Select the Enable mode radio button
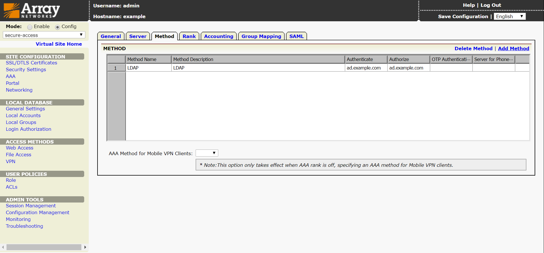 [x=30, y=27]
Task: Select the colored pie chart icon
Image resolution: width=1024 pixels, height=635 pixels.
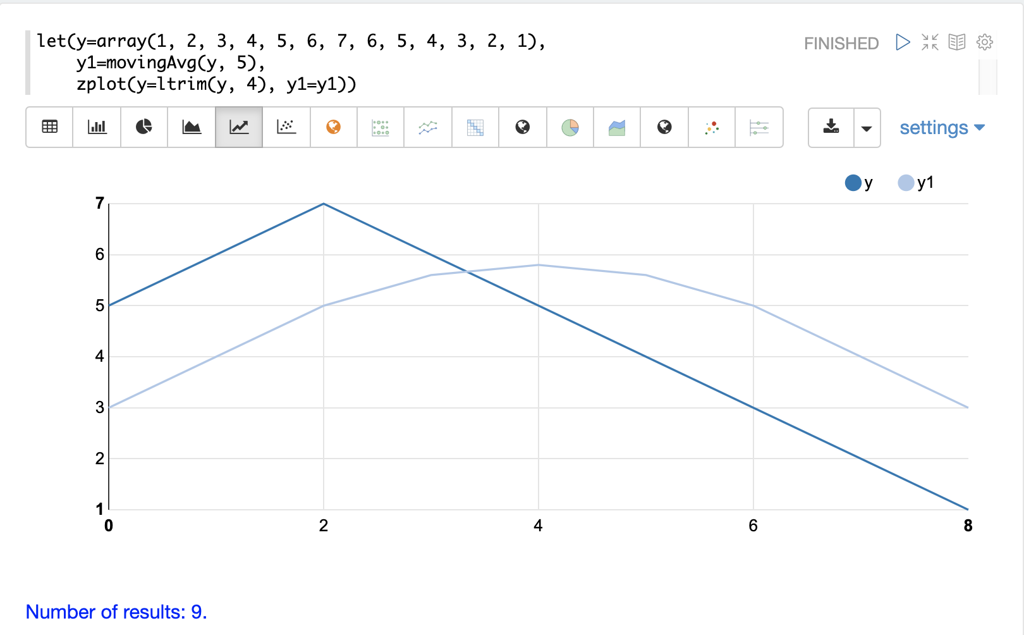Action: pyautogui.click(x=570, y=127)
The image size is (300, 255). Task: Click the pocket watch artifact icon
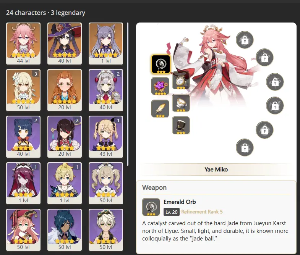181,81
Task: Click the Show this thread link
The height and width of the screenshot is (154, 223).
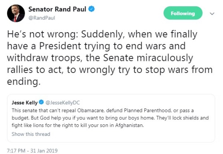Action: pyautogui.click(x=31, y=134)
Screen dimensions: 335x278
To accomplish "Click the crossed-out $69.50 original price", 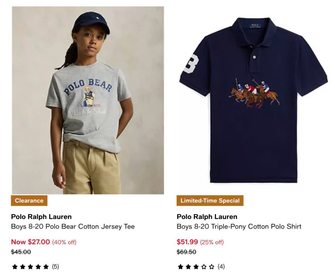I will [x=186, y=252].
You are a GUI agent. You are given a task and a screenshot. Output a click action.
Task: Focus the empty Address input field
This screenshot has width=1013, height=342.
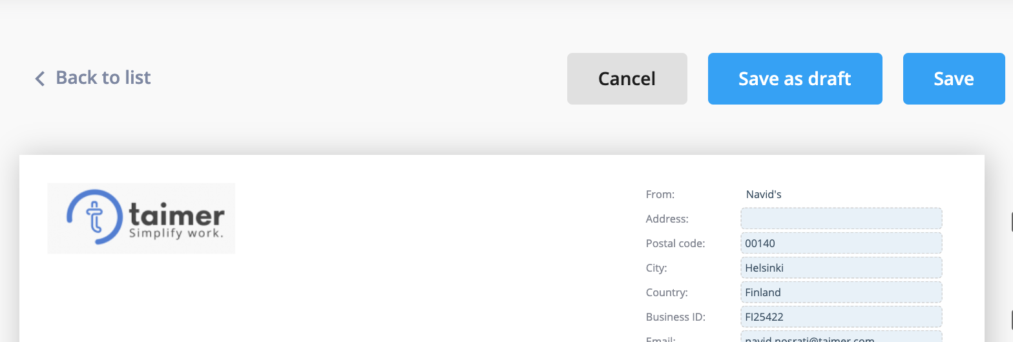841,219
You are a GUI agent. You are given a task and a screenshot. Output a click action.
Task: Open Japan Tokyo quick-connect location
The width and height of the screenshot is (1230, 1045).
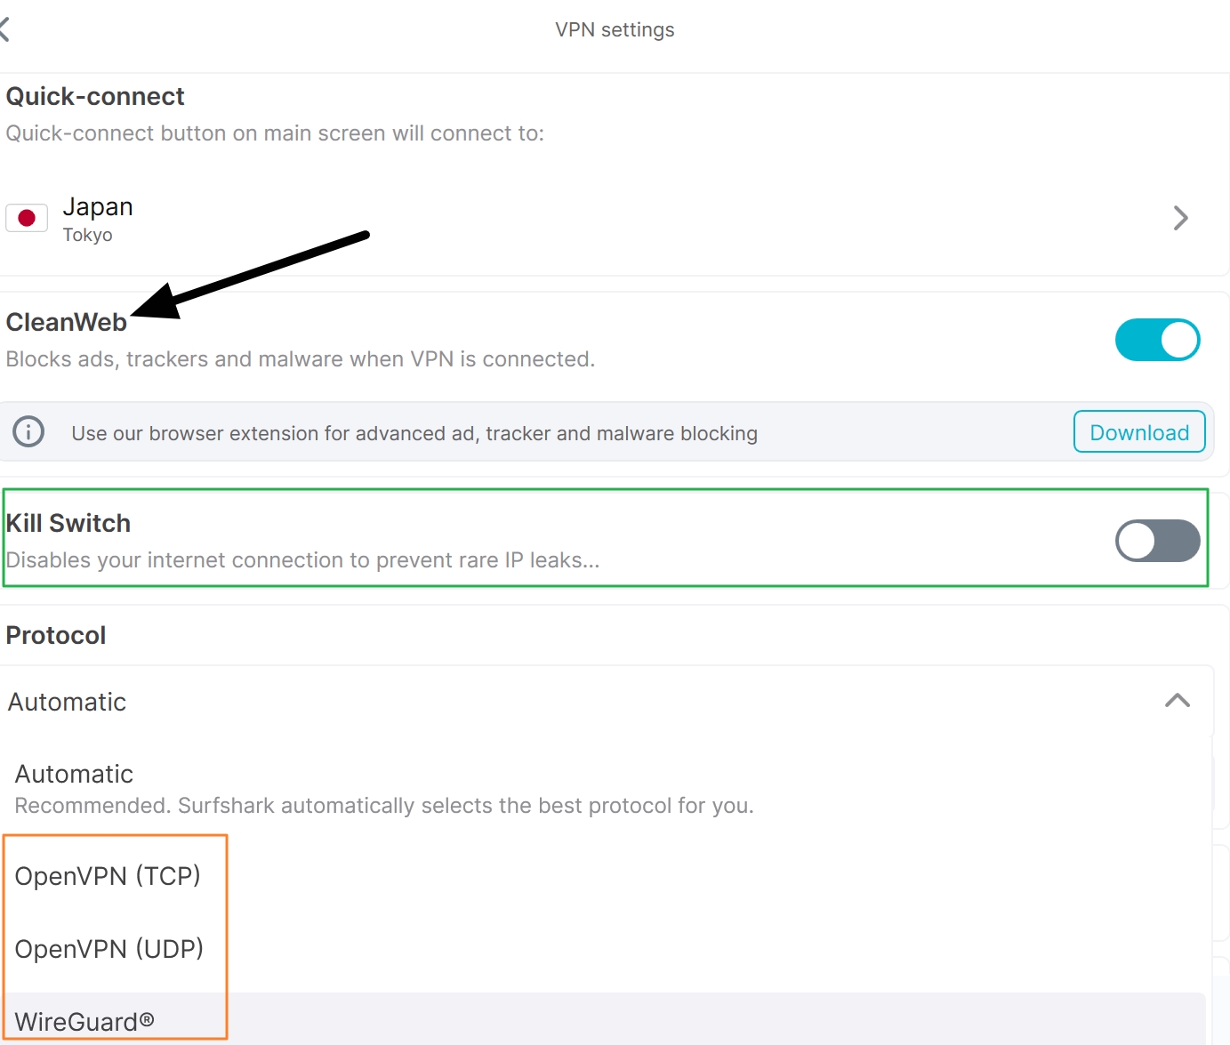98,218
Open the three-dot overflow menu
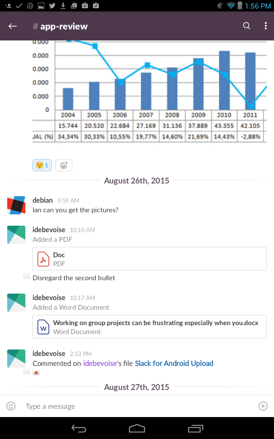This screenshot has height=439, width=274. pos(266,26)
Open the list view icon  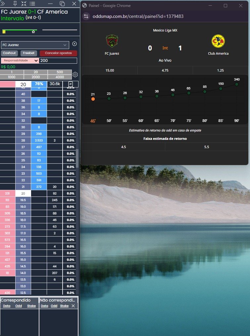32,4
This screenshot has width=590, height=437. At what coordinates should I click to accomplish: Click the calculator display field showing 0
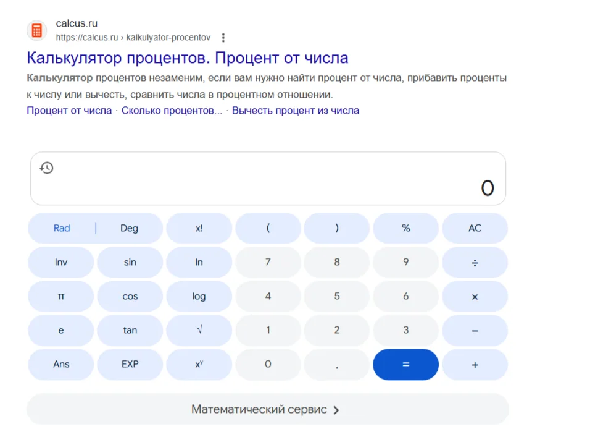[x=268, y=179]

+-------+

Exact lines, nothing more: output the one with "This screenshot has width=590, height=437." and every later line through the end of the data, skipping pictures.

Exercise answer -
This screenshot has width=590, height=437. At what coordinates should I click to accomplish: Click the calculator display field showing 0
[x=268, y=179]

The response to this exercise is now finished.